If I've misplaced something by setting it down absent-mindedly, my favorite way of finding it is to stand on a chair in the center of the room and look all around the room from a different perspective.  If you deliberately put something in a safe place, it is probably in a drawer or cabinet and that won't work, but you might try it.  Do you have a place where you keep birth certificates and passports and things?  Look there?  I also have a pocket in the back of the front passenger seat of my car where I've stashed things temporarily and "lost" them for awhile.


----------



## Thumper (Feb 26, 2009)

Any time we buy something with a warranty, I put the warranty and PoP away...I just hope we never need those, because I never remember where I put them.


----------



## pidgeon92 (Oct 27, 2008)

Good grief. We are moving in a few weeks. I can't believe the stuff I have come across recently.


----------



## luvmy4brats (Nov 9, 2008)

More often than I care to admit.


----------



## Meredith Sinclair (May 21, 2009)

I do it with Christmas/Birthday gifts and cards that I buy way ahead of time... Then I have to go buy them all over again at the last minute when I can not find them...  I have now decided to keep these things in the pantry, because we go there daily and will see the box/bag and remember... but I still sometimes have to hide them somewhere else when my inlaws come over and will likely end up seeing their gifts!


----------



## Sporadic (May 1, 2009)

Lost my external hard drive. I put it somewhere when I got a new computer and never found it. I am almost positive that I threw away the box I put it in by mistake


----------



## 1131 (Dec 18, 2008)

sjc said:


> 31 years ago; I put my then boyfriend; now husband's high school ring away for safekeeping and didn't find it until long after we were married.
> My mother found it in her bedroom tucked in her good scissors sewing box.

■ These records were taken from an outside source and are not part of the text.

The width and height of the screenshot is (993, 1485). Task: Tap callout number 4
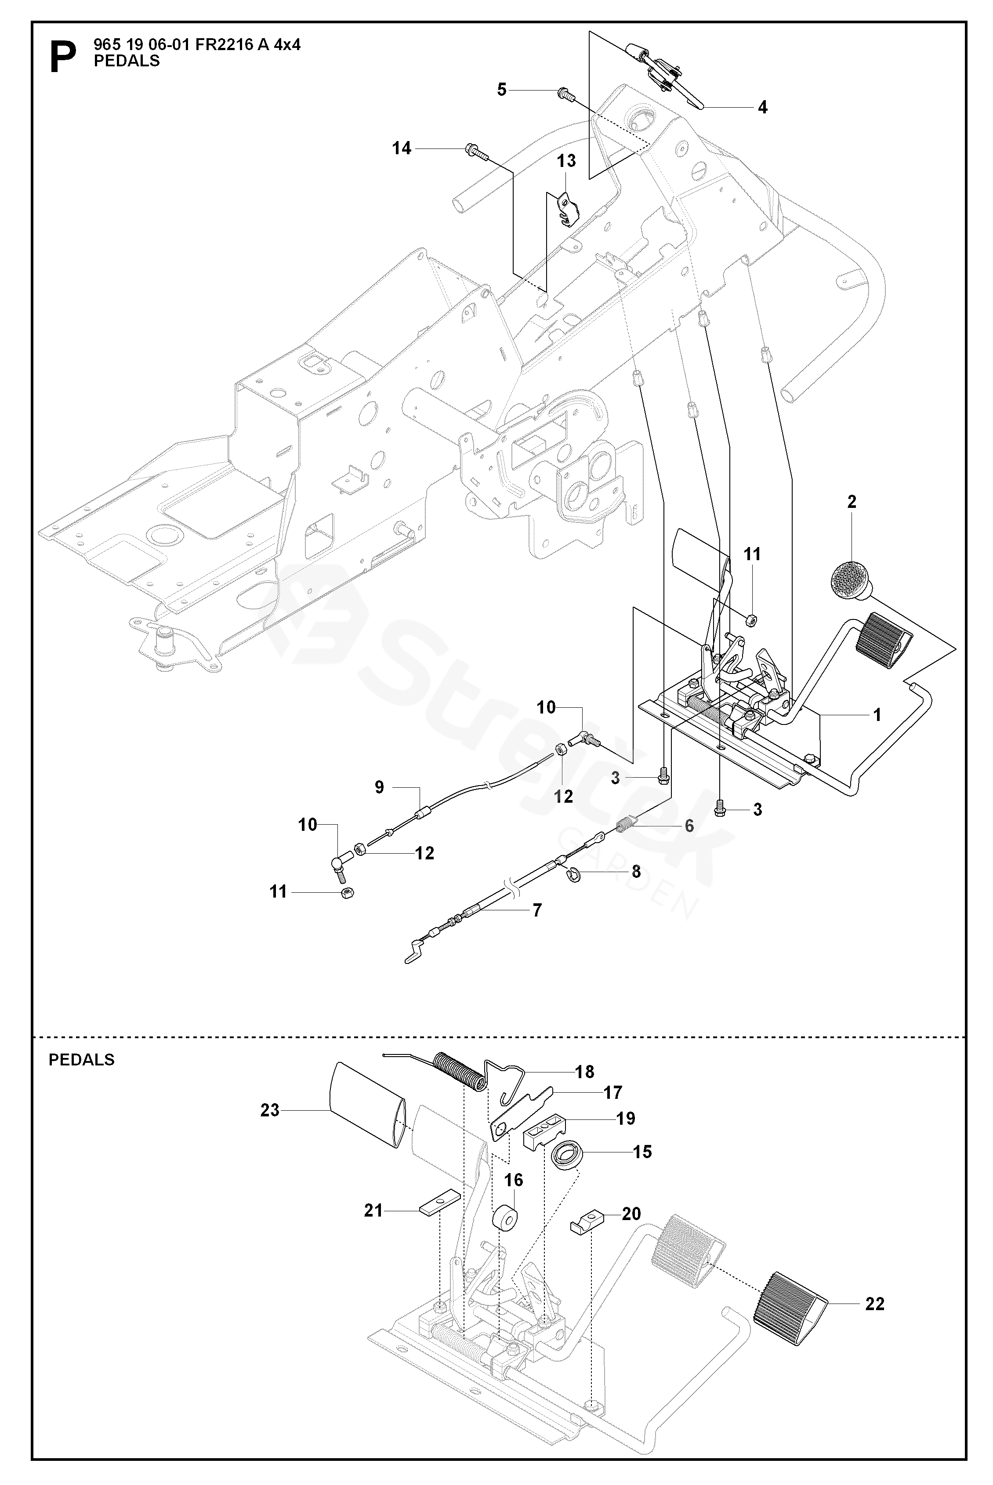762,107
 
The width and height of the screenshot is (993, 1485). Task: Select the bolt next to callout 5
565,94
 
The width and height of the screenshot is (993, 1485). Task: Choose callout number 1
877,715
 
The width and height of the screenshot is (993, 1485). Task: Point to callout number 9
379,787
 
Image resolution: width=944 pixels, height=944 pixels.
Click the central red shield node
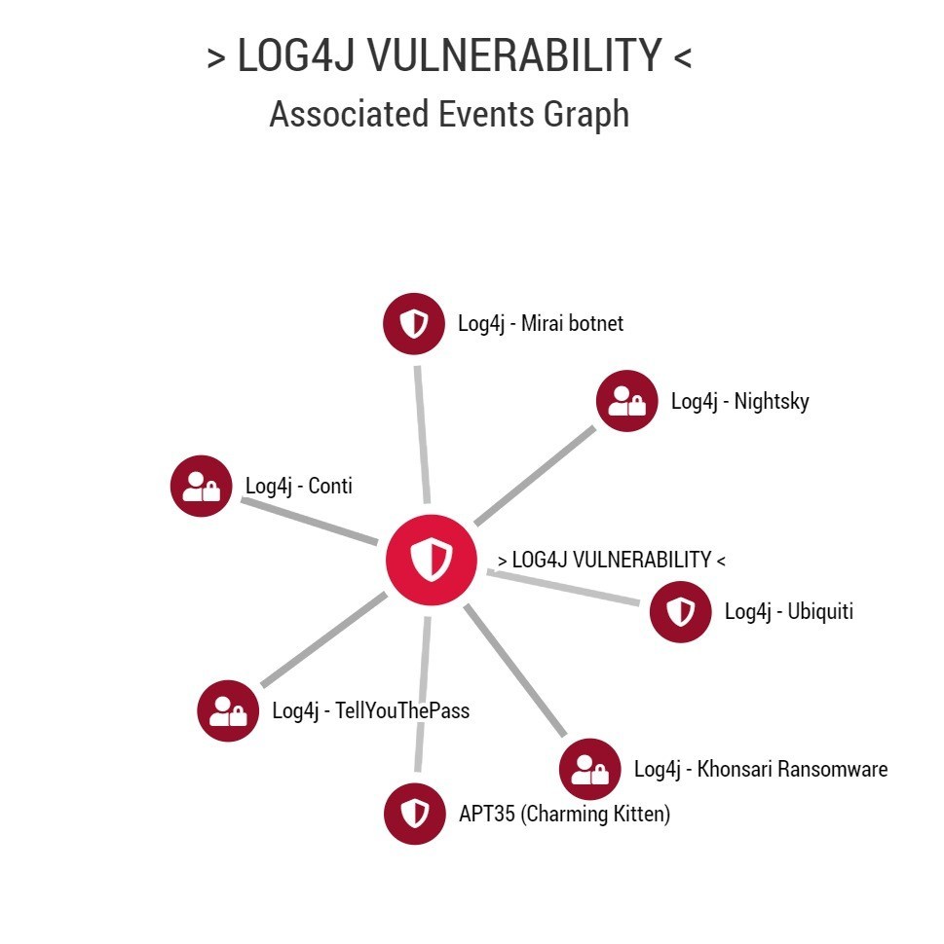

I put a few boyfriends away for safekeeping, but I never did go look for them
That reminds me, I put my car keys in a safe place earlier today and I need to go to work tomorrow....this could be a problem.


----------



## Dana (Dec 4, 2009)

Meredith Sinclair said:


> I do it with Christmas/Birthday gifts and cards that I buy way ahead of time... Then I have to go buy them all over again at the last minute when I can not find them...  I have now decided to keep these things in the pantry, because we go there daily and will see the box/bag and remember... but I still sometimes have to hide them somewhere else when my inlaws come over and will likely end up seeing their gifts!


I do the same thing! 

Actually, ALL these stories are pretty much my life...............


----------



## gdae23 (Apr 30, 2009)

I've misplaced so many things that now I keep a small notebook where I write down the location of things I put away. This works well, as long as I don't misplace the notebook!

What happens more often now is that I'll be looking for something in a drawer or cabinet and suddenly come across something else I completely forgot I still had, or in some cases forgot I owned in the first place.


----------



## Sandpiper (Oct 28, 2008)

gdae23 said:


> I've misplaced so many things that now I keep a small notebook where I write down the location of things I put away. This works well, as long as I don't misplace the notebook!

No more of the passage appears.